The Visual and Media Arts Department at Emerson plans to work in collaboration with Massachusetts General Hospital through a new class centered around the creation of gun violence prevention videos.
This past July, The Boston Globe reported 17 shootings over a span of five days within the city of Boston. Despite Massachusetts having some of the lowest rates of gun-related deaths when compared to other states, gun violence harms many area neighborhoods.
Dr. Chana Sacks, who approached the college with the idea for the class, said she hopes the videos will bring awareness to this local issue.
“There are so many misperceptions about what gun violence even is,” Sacks said in a phone interview. “Boston is often hailed as one of the safest cities in one of the safest states in the country when it comes to gun violence, and in many ways it is, but still many victims of gun violence are right here in our city and I think their stories are undertold.”
Starting in spring 2020, the VMA Department will offer VM420, a partnered studio class, meaning students will work alongside doctors from Massachusetts General Hospital. The students enrolled in the class will create videos showcasing gun violence within Boston for the hospital to use as they see fit. According to Sacks, they have not yet decided what they will do with the completed videos but anticipate they will be distributed for educational purposes.
The class, titled Topics in Media Arts: Practice: MGH/Gun Violence Prevention, is worth four credits and is available to any junior or senior. Professor Jong Ougie Pak will teach the class this upcoming semester and said the course is also open to graduate students.
The hospital will provide the class with a $10,000 budget to go toward production components of the videos such as equipment and travel costs, according to VMA Department Chair Brooke Knight. He also said the college will not profit from their partnership with the hospital.
At this point, the class is only guaranteed for the upcoming semester. Knight said the VMA Department would be interested in renewing the class for future semesters if the first run of the class succeeds.
Ougie Pak said he plans to allow students to create documentary-style videos showcasing people directly affected by gun violence.
“I feel like in many ways the truth is crazier than fiction,” Ougie Pak said in a phone interview. “If we can create compelling content, not necessarily manipulative, that honestly portrays the way people have been affected by gun violence in its various forms in America, then I think that would be pretty successful.”
Knight helped create the class after doctors from MGH reached out to him with interest in forming a video-creating partnership with the college.
“I was looking for a way to more deeply engage with [MGH] and students to talk about this issue,” Knight said in an interview with the Beacon. “President [M. Lee] Pelton has also been a real advocate for gun violence prevention, so I knew that this was a topic that was important to him and the rest of the campus community.”
MGH will collaborate with the class by offering guidance on the direction of their videos. Sacks and Dr. Peter Masiakos are co-directors of the hospital’s Center for Gun Violence Prevention, a multidisciplinary initiative whose goal is to prevent firearm-related violence, according to their website.
Ougie Pak said he thinks working with the doctors offers students a unique chance to document the issue of gun violence at a human level.

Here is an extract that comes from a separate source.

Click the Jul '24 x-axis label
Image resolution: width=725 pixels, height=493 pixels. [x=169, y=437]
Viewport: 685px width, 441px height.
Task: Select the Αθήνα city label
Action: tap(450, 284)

“The doctors are really open to ideas for the kinds of stories we can tell, and they have access to people who’ve witnessed gun violence at all kinds of levels,” Ougie Pak said. “I think this is a very interesting opportunity to get a very human perspective behind the issue.”
Sacks approached Knight with the idea for the class so she could provide her patients with informational videos on gun violence prevention.
Izzy Hessler, the executive co-director of Emerson’s March For Our Lives chapter, said she supports the mission of raising awareness about gun violence prevention, but worries that the course could take advantage of survivors.
“I would have some reservations about how students [who] are making the videos come across,” Hessler said. “A lot of gun violence survivors have reservations about being televised with their stories because a lot of times it can feel like trauma porn. It’s difficult because you want to raise awareness but you also want to make sure you’re siding with the survivors and not just taking their story and running with it.”
Sacks said that she wants to emphasize the importance of approaching this topic with sensitivity while contributing to this class.
“Everything that we do is about having that perspective and keeping survivors at the center and having this [class] be an informative, educational process as we move forward,” Sacks said. “We are an academic medical center that is approaching this as the public health issue that it is. This is not about getting clicks, this is really about pursuing change on multiple levels.”
Hessler said that despite her reservations about this class, she thinks it could effectively inform students about how gun violence affects their community.
“Especially at Emerson, where we don’t really experience gun violence too much because we’re kind of in a little bubble in a safe area in Boston, a lot of students don’t realize that this does affect the city a lot,” Hessler said. “I think it’s important to recognize the privilege we have here and using that to help survivors.”